# Task
What's needed is the listing below, repeated word for word with no pictures.

# Data supplied
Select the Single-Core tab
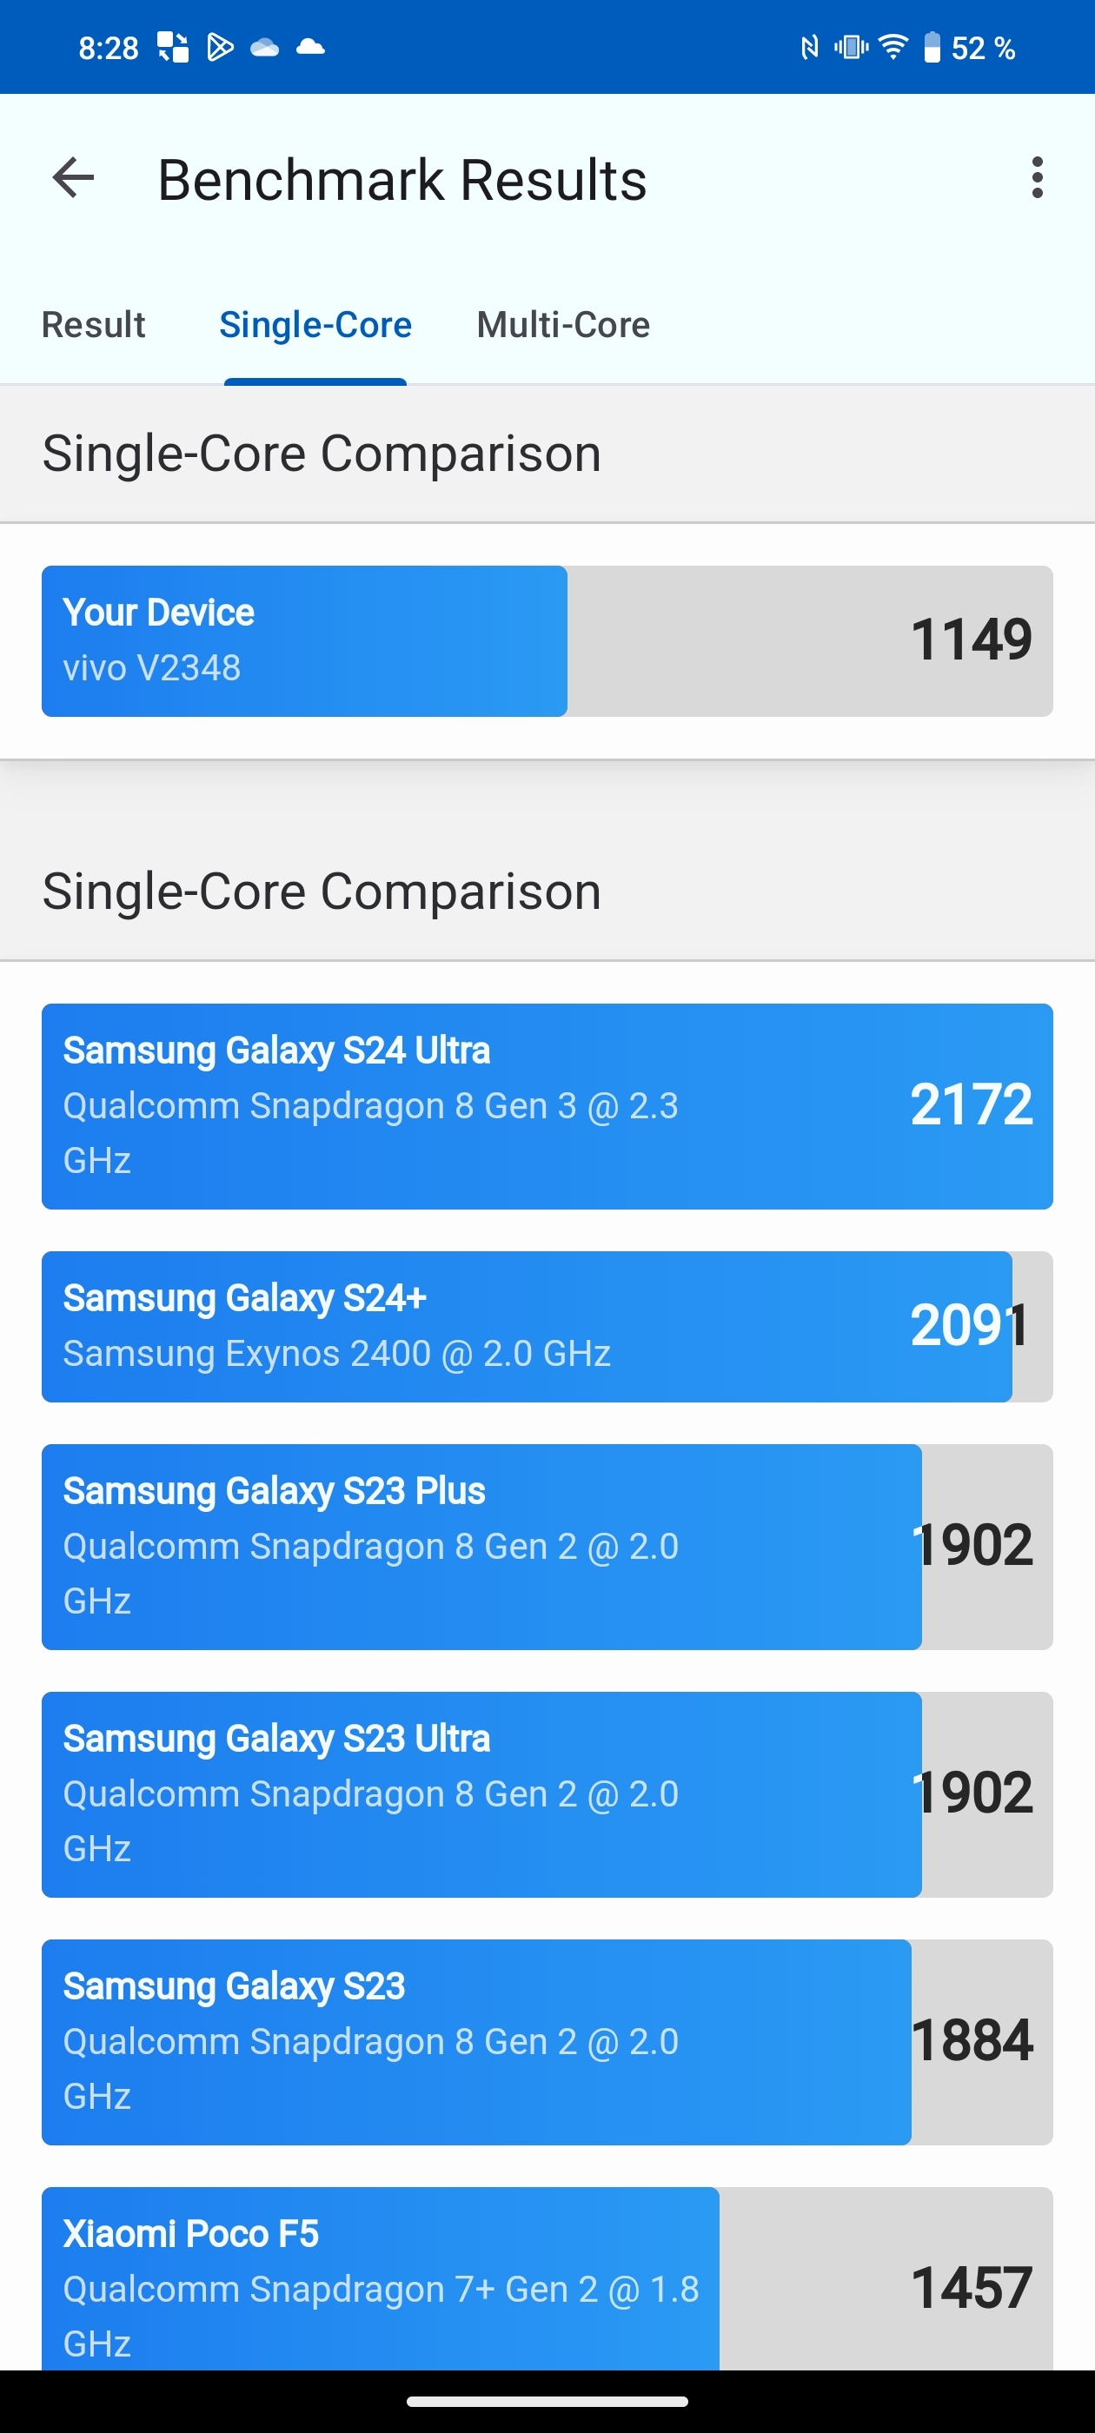 [x=316, y=325]
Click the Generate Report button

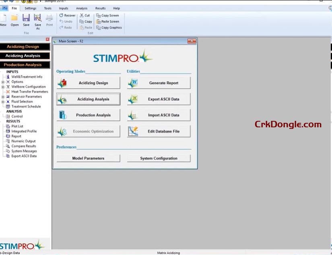point(159,83)
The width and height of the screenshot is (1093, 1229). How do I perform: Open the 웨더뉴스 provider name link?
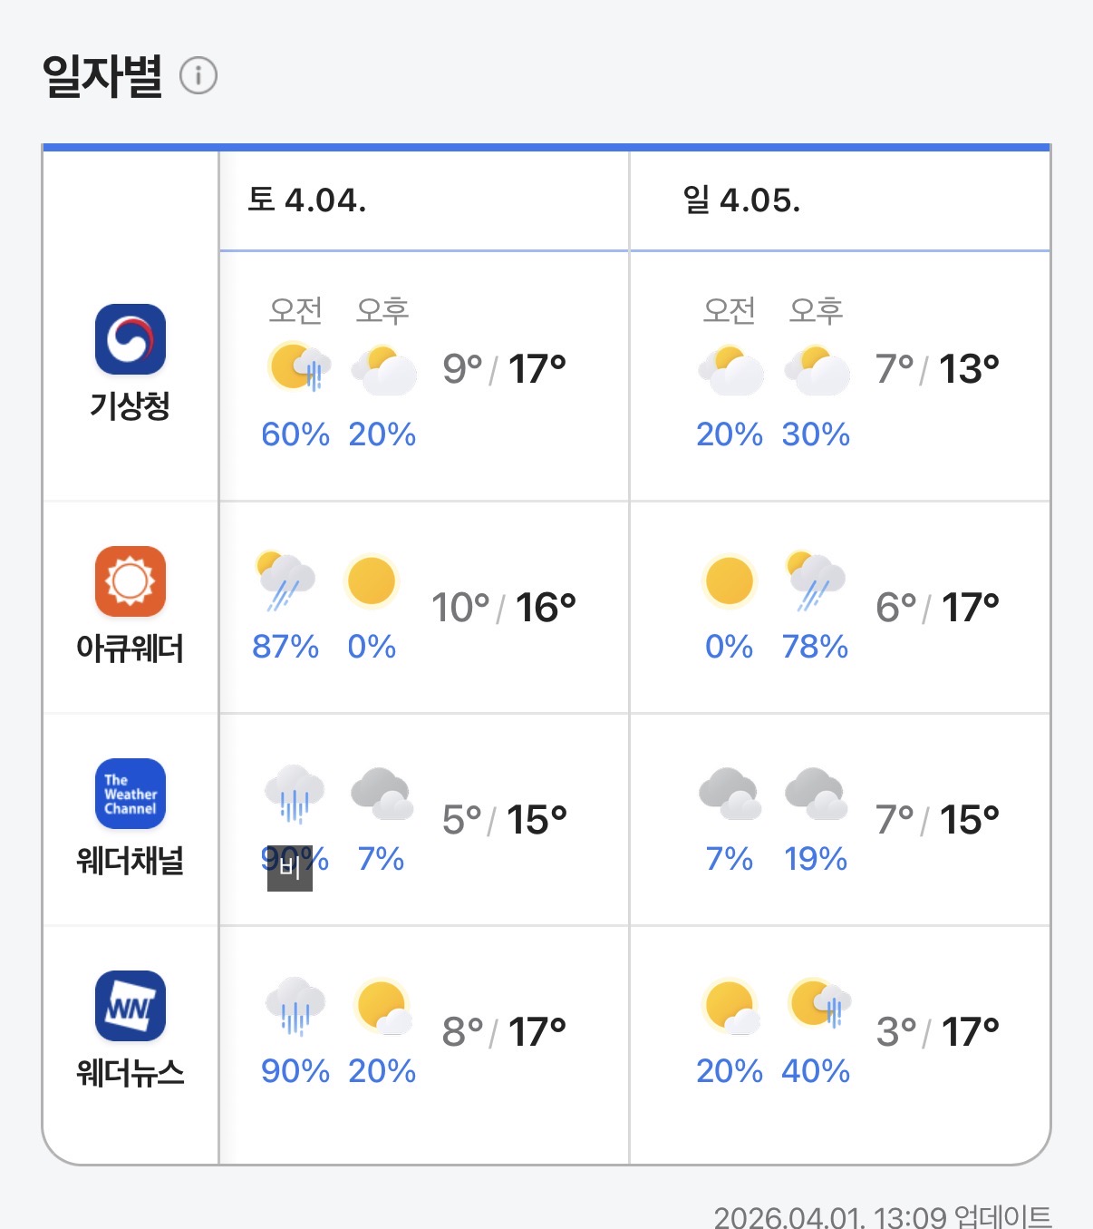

# Solution
Select the Single-Core tab
 [x=316, y=325]
Click the Generate Report button

point(159,83)
The width and height of the screenshot is (1093, 1229). How do I perform: Open the 웨더뉴스 provider name link?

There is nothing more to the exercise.